An investigation by the anti-corruption police unit uncovered no proof of corruption or other wrongdoing in the financing of Jan Fischer’s presidential campaign. Mr Fischer, the finance minister in the current interim government, came under suspicion after unpaid debts were resolved quickly following his naming to the cabinet in July. The case was shelved by the state prosecutor overseeing it, Jan Lelek, after the police failed to produce evidence a crime was committed. He told the Czech News Agency he expected the police would do the same.
Trading firms’ obligation to check their business partners’ VAT records has won the Absurdity of the Year award, the organizers said on Thursday. The respective legislation, which came into force last year, was supposed to curb tax evasion. However, critics say the state in fact transferred its responsibility for tax collection onto private companies which have to make sure their business partners have paid the value added tax. If they fail to do so, the companies face the risk of themselves having to pay VAT for their business partners. The 7th annual Absurdity of the Year awards also highlighted the fact that the Czech authorities reject tax returns in the pdf format.
The Czech economy could return to recession, the vice governor of the Czech National Bank, Vladimír Tomšík, told an economic forum on Wednesday. Mr. Tomšík referred to recently released preliminary figures suggesting that there had been a 0.5 contraction in GDP in the third quarter of this year. The previous quarter had seen the first growth in a year and a half, bringing to an end the Czech Republic’s longest ever recession. Mr. Tomšík said the central bank aimed to keep the Czech crown at around 27 to the euro, which is where it has been since the bank intervened to weaken it two weeks ago.

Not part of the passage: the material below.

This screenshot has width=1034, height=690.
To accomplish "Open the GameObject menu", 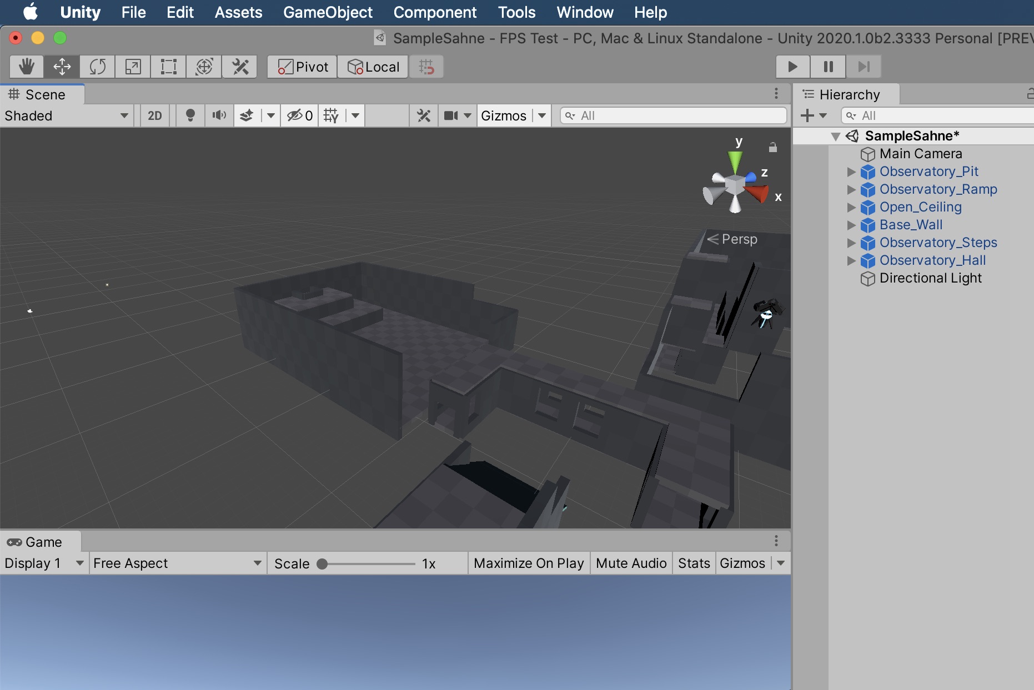I will click(x=328, y=12).
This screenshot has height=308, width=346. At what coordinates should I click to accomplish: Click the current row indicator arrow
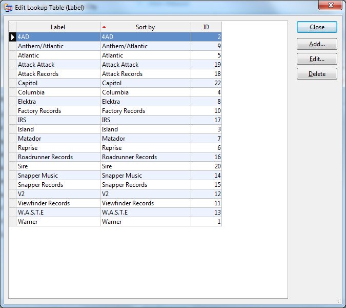click(13, 37)

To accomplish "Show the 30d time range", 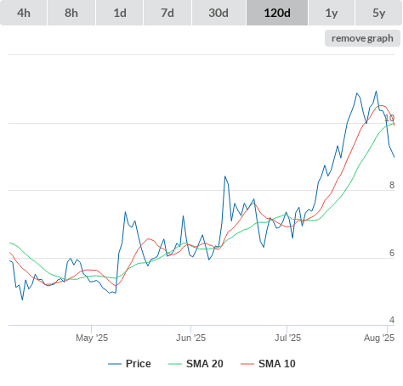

The government in resignation has approved a loan of CZK 1 billion to the country’s biggest health insurance company VZP. The minister of health, Martin Holcát, confirmed the decision after a cabinet meeting on Wednesday. The interest-free loan fills a large gap in the VZP’s budget and means it will now be able to meet payments for health procedures for the rest of this year. The government approved another loan, for CZK 700,000, three weeks ago. The combined figure is less than the CZK 2.5 billion that the loss-making insurer had been seeking.

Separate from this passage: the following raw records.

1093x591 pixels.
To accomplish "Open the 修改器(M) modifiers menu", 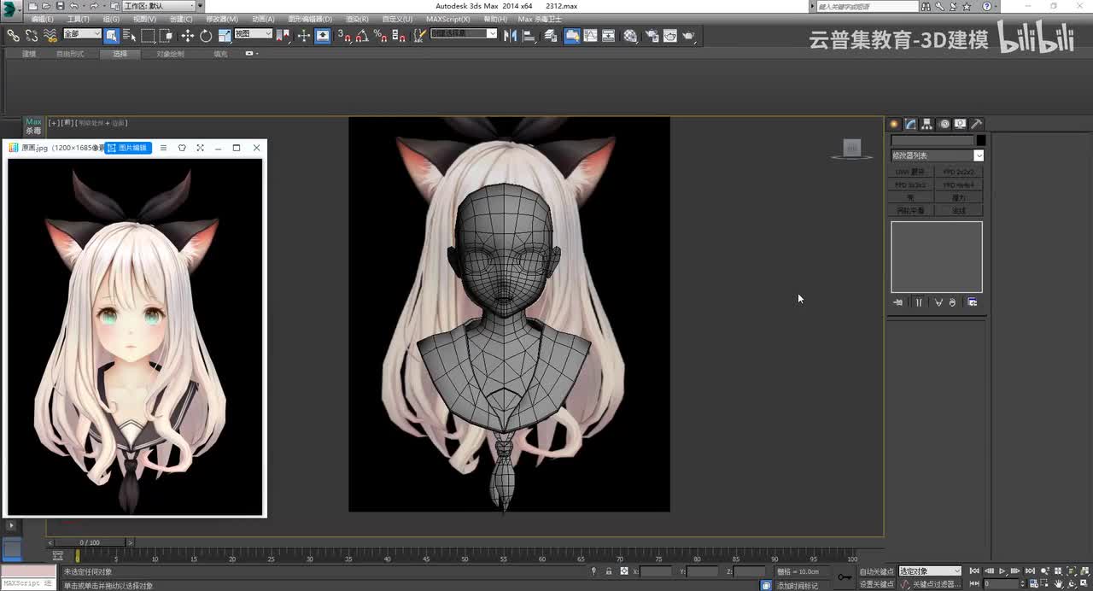I will point(222,19).
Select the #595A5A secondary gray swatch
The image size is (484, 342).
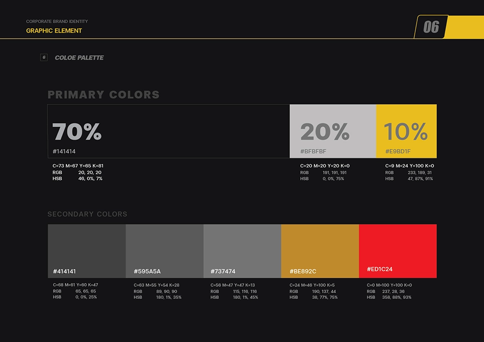coord(165,251)
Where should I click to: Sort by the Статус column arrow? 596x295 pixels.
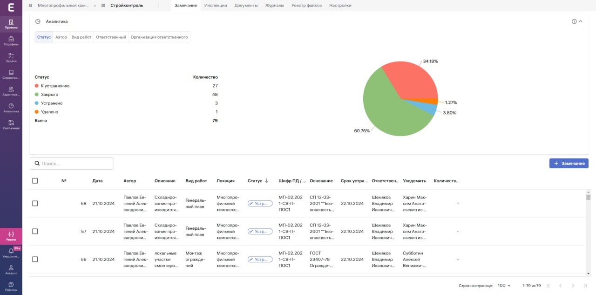tap(267, 181)
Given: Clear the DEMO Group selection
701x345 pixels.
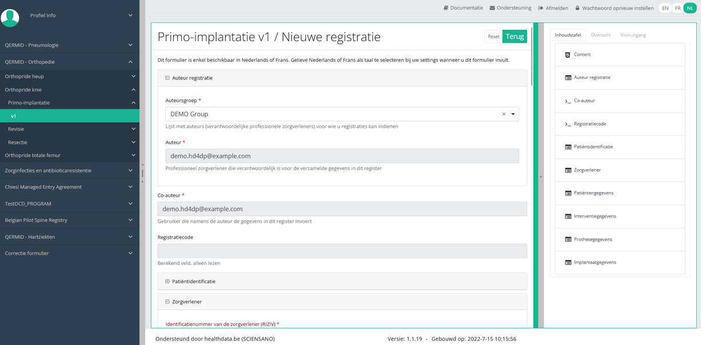Looking at the screenshot, I should pyautogui.click(x=504, y=114).
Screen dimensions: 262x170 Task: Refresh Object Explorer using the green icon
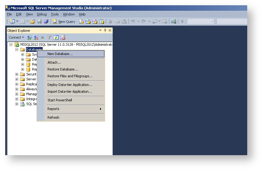56,38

The central bank’s recent intervention against the crown has triggered a shopping fever, the internet news site novinky.cz reports. Retailers and e-shops report a steep increase in sales particularly electronics where the predicted price hike is expected to be significant. Alza.cz says its sales have doubled since the announcement and internet stores selling electronics and household appliances report a 200 percent increase in sales. The National Bank is intervening on forex markets to weaken the crown which is expected to increase the price of imported goods, products made from imported materials and petrol.

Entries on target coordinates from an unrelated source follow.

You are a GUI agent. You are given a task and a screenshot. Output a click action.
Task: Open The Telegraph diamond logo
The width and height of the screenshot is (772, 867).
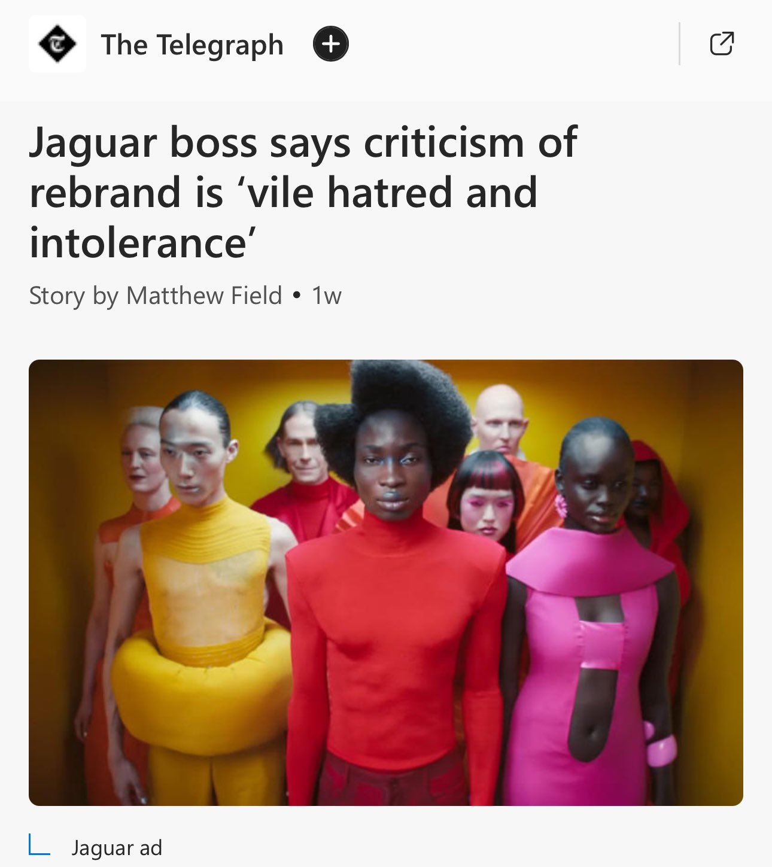click(57, 44)
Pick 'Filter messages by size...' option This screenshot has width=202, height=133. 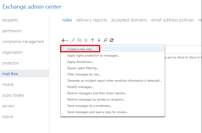tap(84, 74)
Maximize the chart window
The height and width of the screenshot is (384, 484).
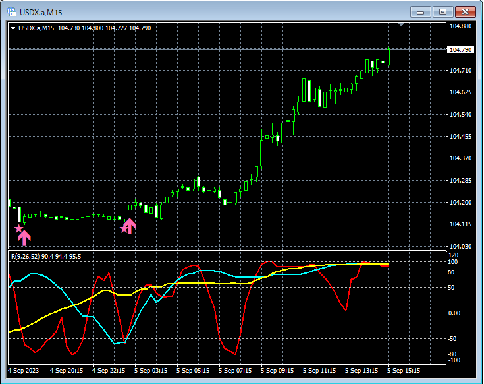(443, 12)
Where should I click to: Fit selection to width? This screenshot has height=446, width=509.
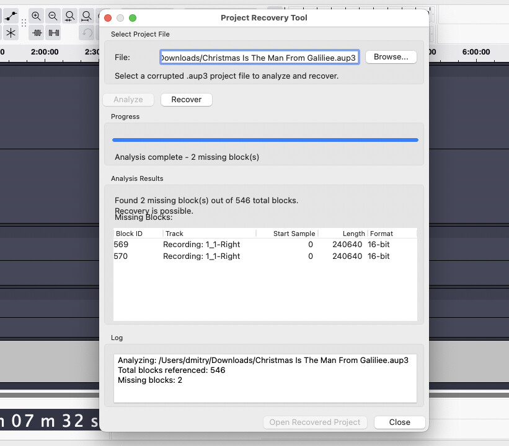[70, 17]
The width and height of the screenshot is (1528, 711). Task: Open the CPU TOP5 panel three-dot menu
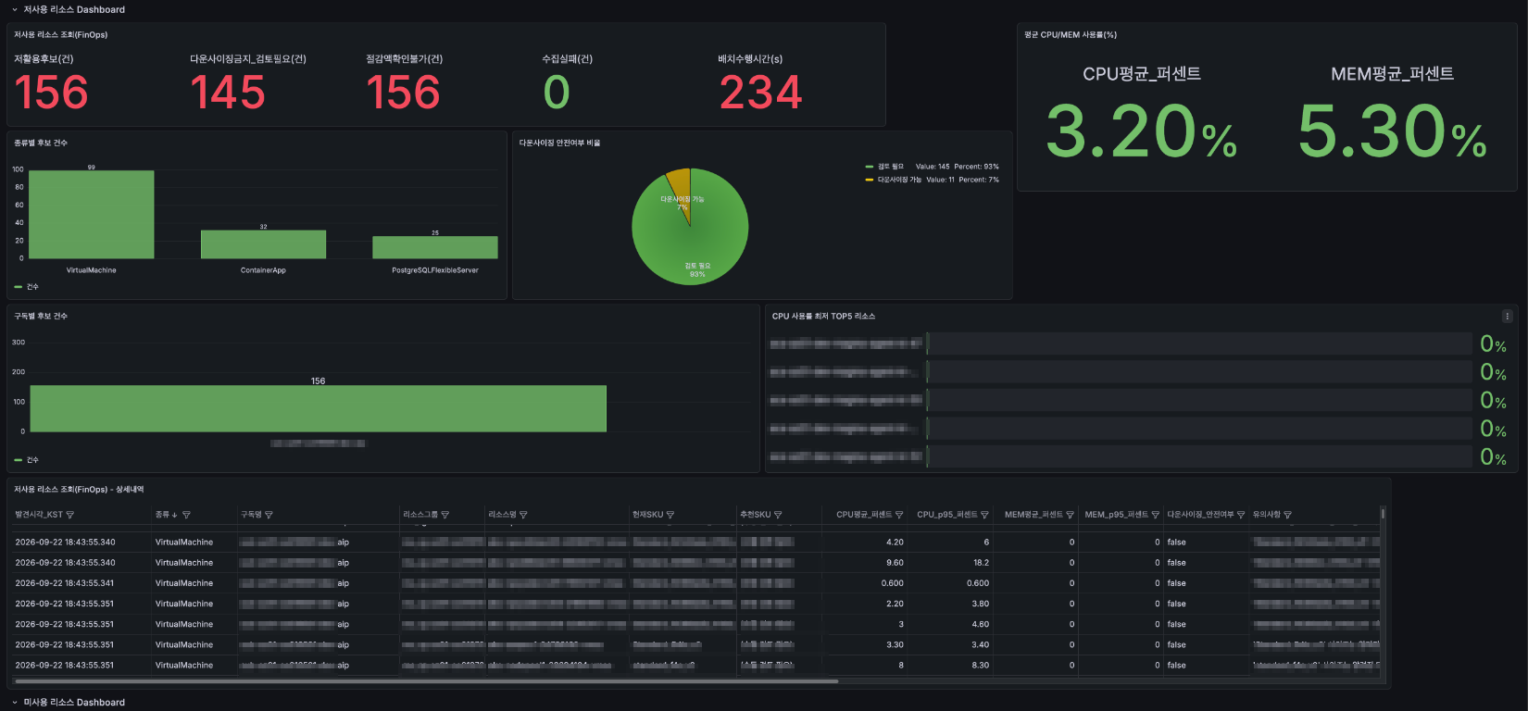(x=1507, y=316)
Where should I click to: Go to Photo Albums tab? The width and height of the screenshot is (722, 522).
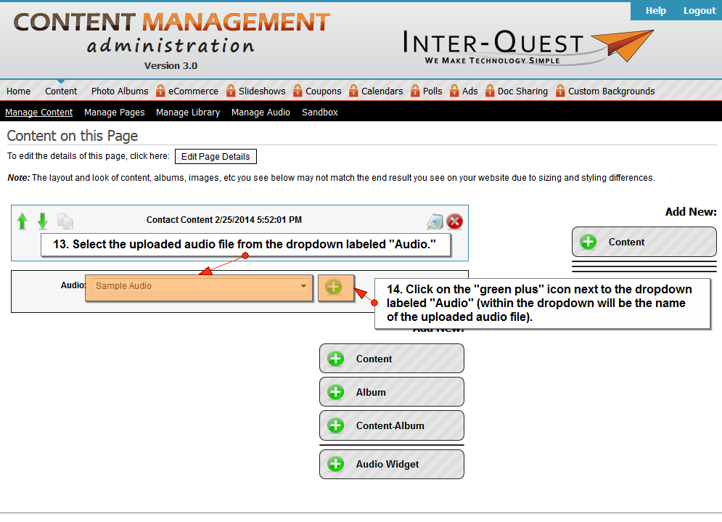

Potential coalition partners, the Social Democrat and ANO parties, remain divided on tax policies, Social Democrat leader Bohuslav Sobotka said. The parties are in talks on forming a coalition government along with the Christian Democrats; they have agreed on a series of issues including austerity measures, ways to boost economic growth, and others; however, the ANO party refuses the Social Democrat plans to raise corporate taxes and to introduce property checks. Leaders of both parties are to meet again on Saturday.
The Czech power giant ČEZ will be allowed to keep its license to operate in Bulgaria, after the country’s energy regulator confirmed there was no reason to revoke it. Earlier this year, Bulgarian authorities launched an investigation into whether ČEZ was unfairly increasing electricity prices to its customers in response to widespread public protests that triggered the fall of the centre-right government. ČEZ rejected claims of irregular practices and said that if its license was revoked it would take the matter to a European court of law.
This week in business news: Prime Minister Rusnok voiced his support for the National Bank’s intervention against the crown; The national bank improves its prognosis for economic growth in 2014; Unexpectedly, the economy contracted in the third quarter by 0.5 percent; Bulgaria’s energy regulator has allowed ČEZ to keep its distribution license in the country; Ryanair will renew flights between Dublin and Prague; Amazon faces opposition from local residents; Petr Kellner’s PPF buys the O2 Arena in Prague.